Returning Home
Coming back to a place that caused you pain is no small feat. There’s no dramatic soundtrack, no cinematic confrontation, just the realization that your body still remembers the ache, even if your mind has tried to move on. The sunlight still glints off the waves the same way, and the wind still smells like salt and sunscreen and childhood. I’m not the same and yet, somehow, I’m forced to meet the version of myself who used to walk these streets.
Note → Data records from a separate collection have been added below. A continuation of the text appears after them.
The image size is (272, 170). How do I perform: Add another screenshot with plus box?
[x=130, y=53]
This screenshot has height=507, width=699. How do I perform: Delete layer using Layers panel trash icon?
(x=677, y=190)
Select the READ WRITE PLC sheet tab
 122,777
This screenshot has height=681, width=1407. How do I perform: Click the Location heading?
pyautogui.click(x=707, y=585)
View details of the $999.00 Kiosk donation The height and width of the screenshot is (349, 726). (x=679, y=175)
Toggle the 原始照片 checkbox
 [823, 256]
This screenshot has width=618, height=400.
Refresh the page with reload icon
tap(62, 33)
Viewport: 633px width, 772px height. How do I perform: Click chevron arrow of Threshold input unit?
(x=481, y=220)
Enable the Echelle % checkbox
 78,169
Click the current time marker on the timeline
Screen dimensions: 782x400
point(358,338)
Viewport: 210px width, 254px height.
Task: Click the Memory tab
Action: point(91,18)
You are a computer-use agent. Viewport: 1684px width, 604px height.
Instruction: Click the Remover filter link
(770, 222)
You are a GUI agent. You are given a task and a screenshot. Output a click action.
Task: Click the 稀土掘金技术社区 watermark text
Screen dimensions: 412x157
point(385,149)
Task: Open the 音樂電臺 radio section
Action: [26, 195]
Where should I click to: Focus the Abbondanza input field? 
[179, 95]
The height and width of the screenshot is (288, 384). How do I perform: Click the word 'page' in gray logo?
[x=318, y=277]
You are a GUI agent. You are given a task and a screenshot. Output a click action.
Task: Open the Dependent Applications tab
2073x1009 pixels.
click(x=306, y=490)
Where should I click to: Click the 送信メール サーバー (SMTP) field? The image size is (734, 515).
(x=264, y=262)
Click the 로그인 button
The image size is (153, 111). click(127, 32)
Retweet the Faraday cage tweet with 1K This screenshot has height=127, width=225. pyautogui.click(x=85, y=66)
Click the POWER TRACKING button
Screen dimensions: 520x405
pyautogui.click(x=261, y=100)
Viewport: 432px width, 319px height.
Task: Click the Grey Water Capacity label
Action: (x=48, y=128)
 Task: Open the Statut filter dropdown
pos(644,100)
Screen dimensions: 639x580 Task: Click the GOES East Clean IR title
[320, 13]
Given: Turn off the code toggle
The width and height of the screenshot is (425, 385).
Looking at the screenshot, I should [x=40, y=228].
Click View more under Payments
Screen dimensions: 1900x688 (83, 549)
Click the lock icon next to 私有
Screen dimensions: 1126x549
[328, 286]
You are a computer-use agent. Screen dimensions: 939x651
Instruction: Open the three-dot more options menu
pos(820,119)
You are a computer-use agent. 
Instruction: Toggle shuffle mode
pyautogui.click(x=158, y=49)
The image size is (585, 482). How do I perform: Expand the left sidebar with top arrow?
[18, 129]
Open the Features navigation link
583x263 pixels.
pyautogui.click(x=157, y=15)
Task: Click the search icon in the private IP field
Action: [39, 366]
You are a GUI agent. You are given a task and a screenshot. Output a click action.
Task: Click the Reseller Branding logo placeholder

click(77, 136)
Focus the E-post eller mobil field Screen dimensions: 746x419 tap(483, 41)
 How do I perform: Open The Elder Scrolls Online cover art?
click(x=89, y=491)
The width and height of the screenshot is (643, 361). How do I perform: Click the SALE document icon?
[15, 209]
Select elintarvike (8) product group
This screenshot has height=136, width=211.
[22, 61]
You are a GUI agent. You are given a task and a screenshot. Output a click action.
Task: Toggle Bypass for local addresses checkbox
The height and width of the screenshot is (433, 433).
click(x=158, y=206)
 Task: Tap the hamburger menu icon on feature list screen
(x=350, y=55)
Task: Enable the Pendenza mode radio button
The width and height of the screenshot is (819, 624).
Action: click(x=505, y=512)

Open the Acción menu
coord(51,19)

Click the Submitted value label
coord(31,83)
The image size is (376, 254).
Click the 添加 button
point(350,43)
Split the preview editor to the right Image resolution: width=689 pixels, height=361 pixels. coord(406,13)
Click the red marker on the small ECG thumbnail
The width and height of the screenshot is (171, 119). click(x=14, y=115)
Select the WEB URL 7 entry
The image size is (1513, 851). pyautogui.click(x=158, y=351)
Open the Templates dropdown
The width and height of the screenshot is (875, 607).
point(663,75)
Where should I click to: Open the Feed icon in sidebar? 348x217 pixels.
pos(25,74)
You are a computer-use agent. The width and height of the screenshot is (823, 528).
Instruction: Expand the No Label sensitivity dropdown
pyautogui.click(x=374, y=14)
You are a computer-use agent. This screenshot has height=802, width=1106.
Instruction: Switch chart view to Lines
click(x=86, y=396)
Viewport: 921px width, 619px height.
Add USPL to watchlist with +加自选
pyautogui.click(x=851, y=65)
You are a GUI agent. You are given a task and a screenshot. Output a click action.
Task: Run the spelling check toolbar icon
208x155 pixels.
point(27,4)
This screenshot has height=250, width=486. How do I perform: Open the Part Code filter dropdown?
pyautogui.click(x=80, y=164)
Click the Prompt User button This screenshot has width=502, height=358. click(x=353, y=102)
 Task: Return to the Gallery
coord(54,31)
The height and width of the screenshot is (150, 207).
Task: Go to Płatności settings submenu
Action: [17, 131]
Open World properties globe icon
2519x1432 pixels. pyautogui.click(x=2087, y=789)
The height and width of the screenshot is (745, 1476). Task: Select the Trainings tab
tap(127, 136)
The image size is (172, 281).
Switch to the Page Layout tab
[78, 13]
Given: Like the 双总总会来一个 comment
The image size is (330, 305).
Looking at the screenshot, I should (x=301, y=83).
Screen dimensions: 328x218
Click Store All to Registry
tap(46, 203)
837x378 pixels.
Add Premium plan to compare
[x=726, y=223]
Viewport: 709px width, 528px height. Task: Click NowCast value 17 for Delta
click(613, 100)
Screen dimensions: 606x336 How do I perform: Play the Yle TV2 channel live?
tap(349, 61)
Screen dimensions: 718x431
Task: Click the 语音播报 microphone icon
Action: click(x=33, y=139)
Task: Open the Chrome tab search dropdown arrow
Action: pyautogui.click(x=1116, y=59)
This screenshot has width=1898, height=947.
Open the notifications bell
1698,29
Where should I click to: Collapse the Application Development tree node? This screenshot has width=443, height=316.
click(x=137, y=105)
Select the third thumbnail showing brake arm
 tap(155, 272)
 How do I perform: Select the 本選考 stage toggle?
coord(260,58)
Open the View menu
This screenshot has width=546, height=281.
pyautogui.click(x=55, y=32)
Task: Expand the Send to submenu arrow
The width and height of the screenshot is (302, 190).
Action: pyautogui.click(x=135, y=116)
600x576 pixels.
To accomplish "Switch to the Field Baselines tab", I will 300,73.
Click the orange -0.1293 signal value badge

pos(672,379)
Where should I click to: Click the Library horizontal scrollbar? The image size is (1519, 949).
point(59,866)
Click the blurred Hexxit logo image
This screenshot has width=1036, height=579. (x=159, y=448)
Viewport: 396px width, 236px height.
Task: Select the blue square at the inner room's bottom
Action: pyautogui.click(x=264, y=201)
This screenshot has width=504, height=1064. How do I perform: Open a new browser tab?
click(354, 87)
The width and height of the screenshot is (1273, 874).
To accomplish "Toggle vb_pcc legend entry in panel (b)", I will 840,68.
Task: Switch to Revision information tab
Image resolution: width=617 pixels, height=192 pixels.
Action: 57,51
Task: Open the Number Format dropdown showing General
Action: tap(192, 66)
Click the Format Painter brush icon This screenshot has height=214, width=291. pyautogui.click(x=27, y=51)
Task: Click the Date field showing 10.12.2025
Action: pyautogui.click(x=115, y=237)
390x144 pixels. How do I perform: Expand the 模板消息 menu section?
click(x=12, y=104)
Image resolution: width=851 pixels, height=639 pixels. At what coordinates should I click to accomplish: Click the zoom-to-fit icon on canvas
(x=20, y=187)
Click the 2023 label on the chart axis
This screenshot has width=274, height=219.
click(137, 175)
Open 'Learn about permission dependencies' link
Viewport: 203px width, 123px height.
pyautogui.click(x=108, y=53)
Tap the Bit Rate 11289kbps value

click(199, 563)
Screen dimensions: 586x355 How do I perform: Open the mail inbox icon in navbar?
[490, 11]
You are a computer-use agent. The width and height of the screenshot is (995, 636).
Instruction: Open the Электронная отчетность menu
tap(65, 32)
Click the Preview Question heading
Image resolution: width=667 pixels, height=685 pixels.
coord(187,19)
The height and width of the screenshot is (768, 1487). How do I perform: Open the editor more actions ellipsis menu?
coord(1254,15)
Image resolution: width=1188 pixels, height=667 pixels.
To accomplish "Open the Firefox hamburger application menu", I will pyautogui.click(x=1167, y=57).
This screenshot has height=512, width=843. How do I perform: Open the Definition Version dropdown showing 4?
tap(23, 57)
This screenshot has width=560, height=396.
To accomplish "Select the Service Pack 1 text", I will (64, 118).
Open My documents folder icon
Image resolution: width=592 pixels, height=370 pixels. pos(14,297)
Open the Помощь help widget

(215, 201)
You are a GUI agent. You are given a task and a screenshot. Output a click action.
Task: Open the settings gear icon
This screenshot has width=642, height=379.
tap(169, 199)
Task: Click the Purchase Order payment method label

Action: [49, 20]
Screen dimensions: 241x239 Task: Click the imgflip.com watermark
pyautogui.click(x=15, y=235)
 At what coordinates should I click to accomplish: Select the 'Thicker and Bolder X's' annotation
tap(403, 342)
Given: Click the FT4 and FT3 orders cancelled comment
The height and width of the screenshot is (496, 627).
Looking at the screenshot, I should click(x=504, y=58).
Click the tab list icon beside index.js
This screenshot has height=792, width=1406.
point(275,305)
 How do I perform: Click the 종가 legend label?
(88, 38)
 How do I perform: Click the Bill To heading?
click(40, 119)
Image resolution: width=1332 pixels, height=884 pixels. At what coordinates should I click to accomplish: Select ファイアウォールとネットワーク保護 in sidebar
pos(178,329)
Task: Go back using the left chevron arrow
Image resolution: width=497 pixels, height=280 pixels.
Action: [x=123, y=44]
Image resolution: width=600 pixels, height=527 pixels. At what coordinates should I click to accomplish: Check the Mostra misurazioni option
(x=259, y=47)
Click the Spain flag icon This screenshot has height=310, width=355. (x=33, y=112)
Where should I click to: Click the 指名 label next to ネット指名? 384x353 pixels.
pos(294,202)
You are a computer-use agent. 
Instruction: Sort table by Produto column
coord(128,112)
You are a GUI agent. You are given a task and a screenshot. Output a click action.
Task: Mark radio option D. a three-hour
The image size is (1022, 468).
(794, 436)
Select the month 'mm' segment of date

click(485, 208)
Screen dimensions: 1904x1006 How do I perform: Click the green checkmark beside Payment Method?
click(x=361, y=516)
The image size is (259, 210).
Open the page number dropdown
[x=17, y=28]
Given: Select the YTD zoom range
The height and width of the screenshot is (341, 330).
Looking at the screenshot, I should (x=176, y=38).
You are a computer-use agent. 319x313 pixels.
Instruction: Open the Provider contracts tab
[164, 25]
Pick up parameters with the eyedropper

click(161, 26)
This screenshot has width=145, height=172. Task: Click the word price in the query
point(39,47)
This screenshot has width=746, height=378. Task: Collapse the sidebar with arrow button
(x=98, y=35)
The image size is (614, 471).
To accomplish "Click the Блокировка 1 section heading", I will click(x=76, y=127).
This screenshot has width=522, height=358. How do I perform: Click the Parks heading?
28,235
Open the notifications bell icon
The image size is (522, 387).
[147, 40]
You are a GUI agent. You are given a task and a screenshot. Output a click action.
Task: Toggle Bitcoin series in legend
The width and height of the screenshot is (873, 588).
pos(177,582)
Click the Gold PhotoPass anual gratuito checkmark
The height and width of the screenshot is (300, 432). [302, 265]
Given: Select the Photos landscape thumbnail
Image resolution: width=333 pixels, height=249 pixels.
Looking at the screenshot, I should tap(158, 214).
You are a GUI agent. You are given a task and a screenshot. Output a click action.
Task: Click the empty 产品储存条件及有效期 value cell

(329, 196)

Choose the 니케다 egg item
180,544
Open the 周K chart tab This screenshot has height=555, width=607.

The memories here belong to a younger me. A version of myself who was more anxious, more uncertain, more tightly wound by the expectations I thought I had to meet. That girl walked around with her shoulders tense, trying to be perfect, trying to be invisible and unforgettable at the same time. She sat quietly in the back corner of the library, rereading her notes until the pages blurred. She paced the walking path with headphones in, using music to drown out the constant hum of self-doubt. So many places here are haunted not by ghosts, but by myself. I see her everywhere. And every time I pass by one of those old landmarks, I feel the collision between who I was and who I’m trying to become. It’s disorienting. It makes you second-guess if change is even possible, when the physical world hasn’t changed much at all.
But it has. The town is growing up too. The restaurant we basically lived at in high school is being torn down. It’s strange—there’s something comforting about the fact that even the landmarks I clung to are disappearing. Like the town is making room for something new, just like I am. Manhattan Beach is getting more popular, more developed, more modern. And maybe, I’m getting there too.
These days, I’m trying to build a new routine. Something that belongs to this version of me who has lived through things and learned from them. The one who doesn’t pretend to have it all figured out but shows up anyway. I’m leaning into discomfort, even though it feels foreign and exhausting. I’m forcing myself to go places that used to make me spiral and reclaim them, step by step. Some mornings I walk the same path I used to dread, and I whisper to myself that I’m allowed to feel both fear and progress at the same time. That growth isn’t loud or obvious.
Today, I began my journalism internship with a local publication here in Manhattan Beach. I walked into the office with that familiar nervous energy buzzing under my skin, but also with something new: hope. Maybe this is how I start rewriting the narrative. Maybe this is how I stop letting memories define me and start letting my work do the talking. Writing has always been a lifeline for me, a way to observe the world with curiosity, to tell stories that matter. Now, it’s also a way to root myself in this place again, not as a passive observer, but as someone who belongs.
Will I get to make change with my writing? I don’t know yet. Maybe my words can reach someone who feels stuck in their own hometown shadows. Maybe they’ll read a piece and feel less alone. Maybe they’ll see that healing isn’t a straight line, it’s walking the same streets and feeling something different this time. I’m still learning how to live here again, how to move through the memories without getting lost in them. But I’m trying. And as the town rebuilds itself, so will I. The restaurant is gone, but new places will grow in its place. Just like new versions of me are finding their footing in old places.